**Problems:**
1. Reproduce the stretch of the CAA news post from "CAA News Today" through "from Artwork Archive.)", word for word.
2. Give the headline of every article summary in the CAA news post.

**Selection:**
CAA News Today
News from the Art and Academic Worlds
posted by Christopher Howard — Aug 05, 2015
Each week CAA News publishes summaries of eight articles, published around the web, that CAA members may find interesting and useful in their professional and creative lives.
Six Dos and Don’ts for Gallery Representation
The road to getting into a gallery can seem impossibly rocky with obstacles at every turn. How do you know if you’re choosing the right path and using the right approach? We chatted with a veteran gallery owner and turned to the experts for six important dos and don’ts to achieving gallery representation. (Read more from Artwork Archive.)
Why Do So Many Galleries Lose Money?
Management of Art Galleries, a slim, Day-Glo orange book, caused a furor when it was published in Germany last year. Written by a 31-year-old German entrepreneur, professor, and art adviser named Magnus Resch, the book argues that most galleries are undercapitalized and inefficient, but, with McKinseylike business strategies, the entire art market could be turned into a profit-generating machine. (Read more from Bloomberg.)
Leading Art Publications in the US Join Forces
ARTnews and Art in America, two of the largest and most widely read art magazines in the US, are merging. Artnews SA—which operates ARTnews, the Polish magazine Art and Business, and the online art market research outlet Skate’s—has acquired Brant Publications’ entire art publishing portfolio, including Art in America. In exchange, Brant Publications, owned by the collector and newsprint magnate Peter Brant, has become the majority shareholder of Artnews SA. (Read more from the Art Newspaper.)

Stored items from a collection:
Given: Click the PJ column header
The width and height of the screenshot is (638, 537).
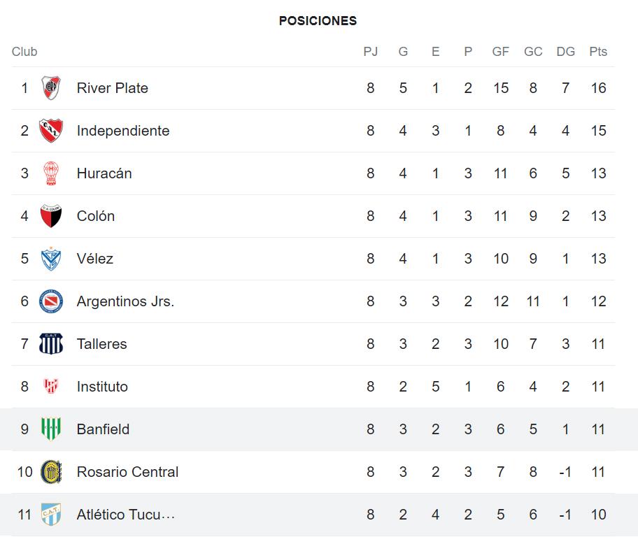Looking at the screenshot, I should (x=371, y=52).
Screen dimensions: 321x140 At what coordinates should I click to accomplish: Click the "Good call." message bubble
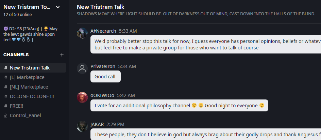coord(105,77)
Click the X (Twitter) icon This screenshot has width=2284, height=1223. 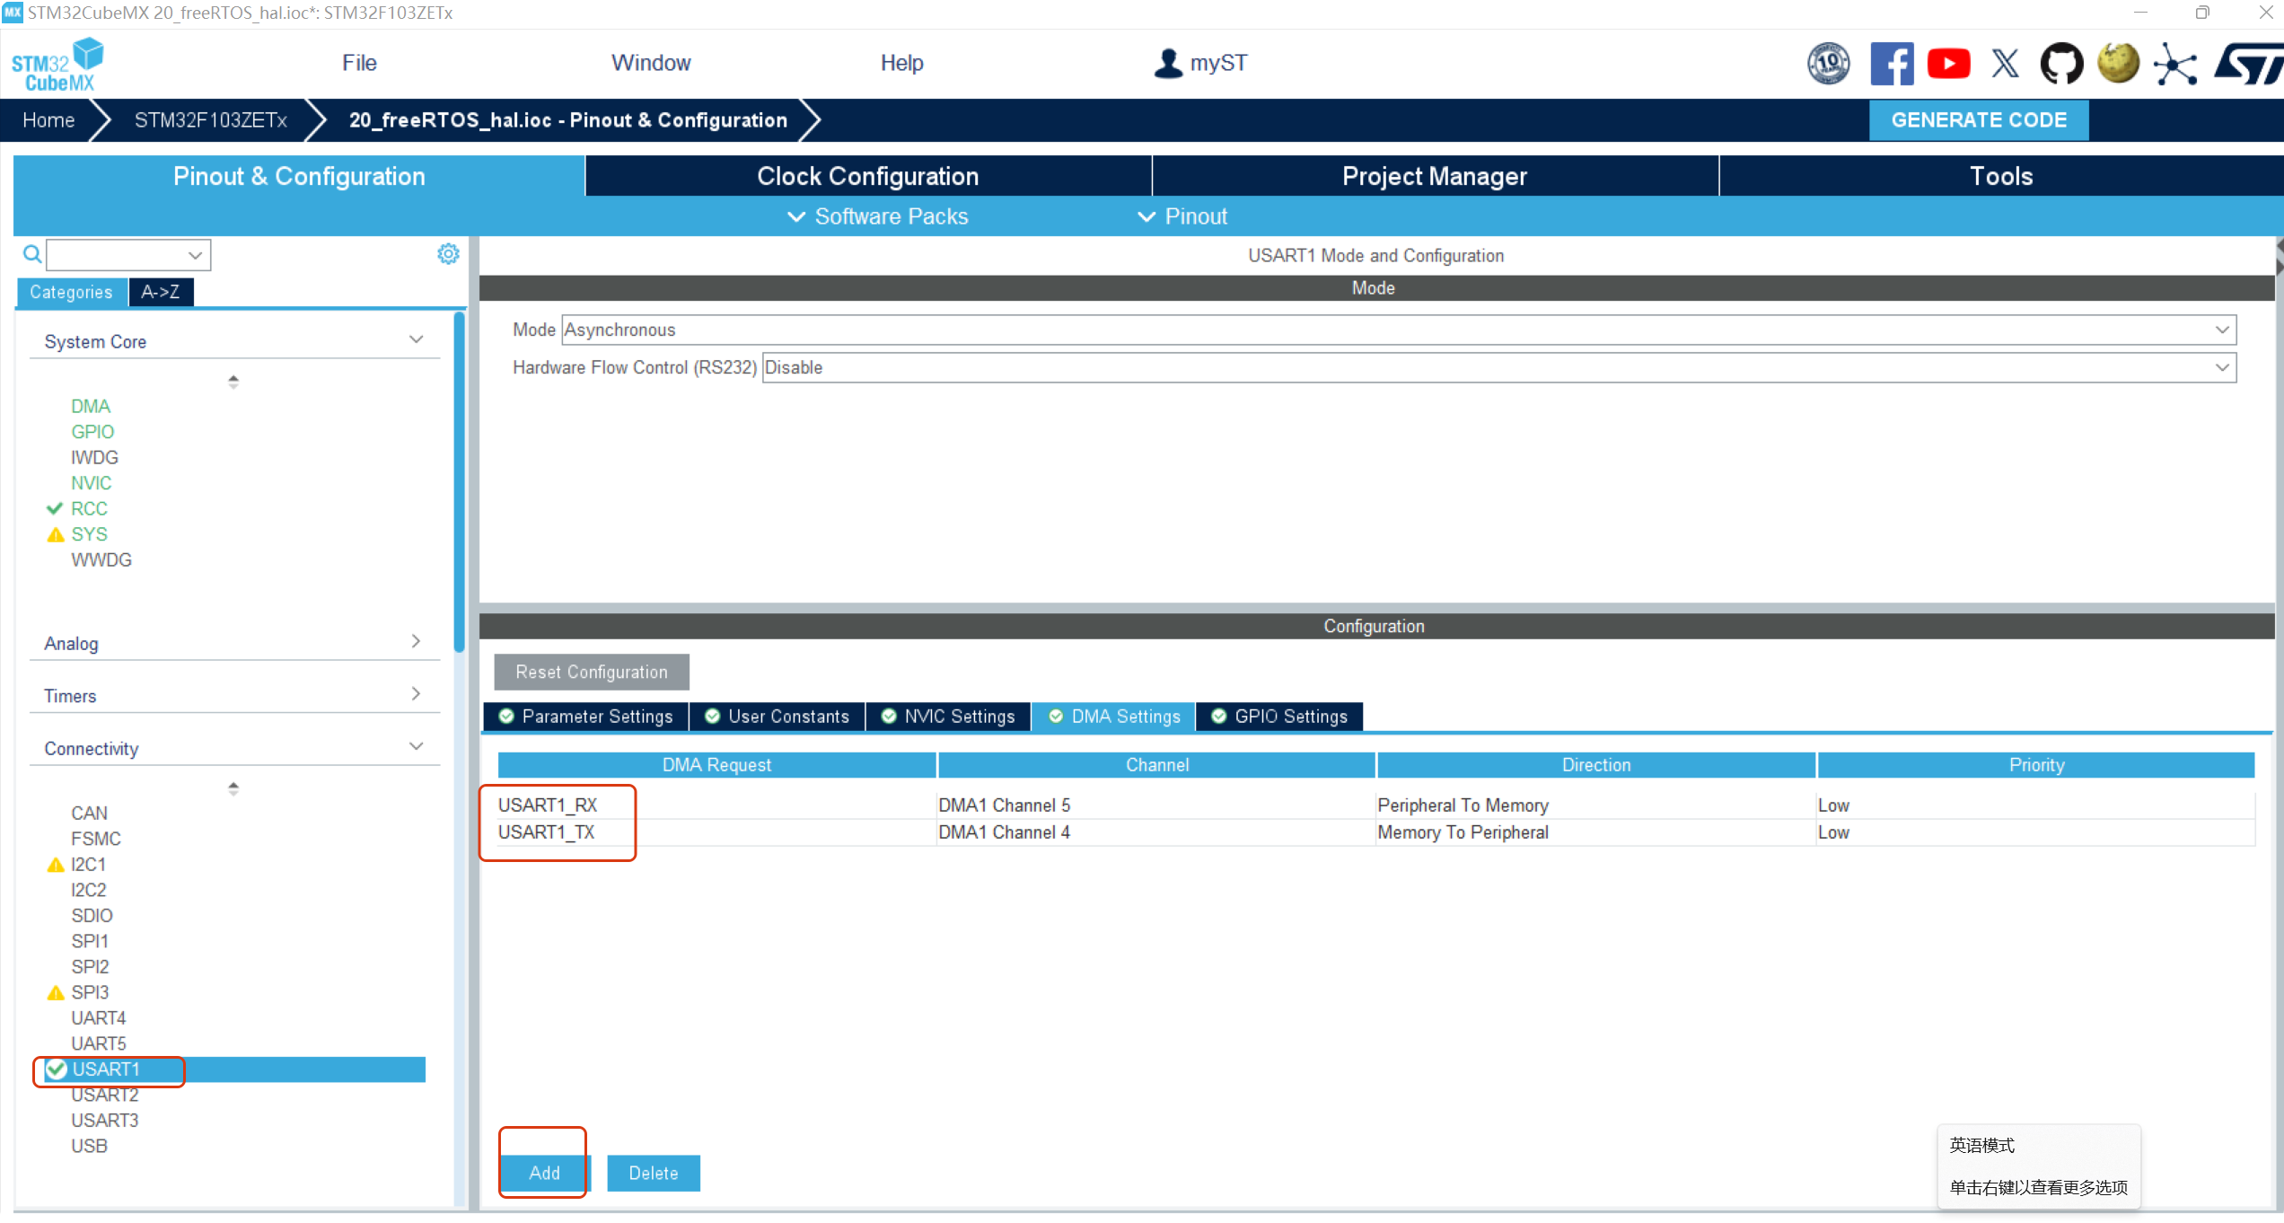pyautogui.click(x=2005, y=64)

**Solutions by task:**
1.
CAA News Today
News from the Art and Academic Worlds
posted by Christopher Howard — Aug 05, 2015
Each week CAA News publishes summaries of eight articles, published around the web, that CAA members may find interesting and useful in their professional and creative lives.
Six Dos and Don’ts for Gallery Representation
The road to getting into a gallery can seem impossibly rocky with obstacles at every turn. How do you know if you’re choosing the right path and using the right approach? We chatted with a veteran gallery owner and turned to the experts for six important dos and don’ts to achieving gallery representation. (Read more from Artwork Archive.)

2.
Six Dos and Don’ts for Gallery Representation
Why Do So Many Galleries Lose Money?
Leading Art Publications in the US Join Forces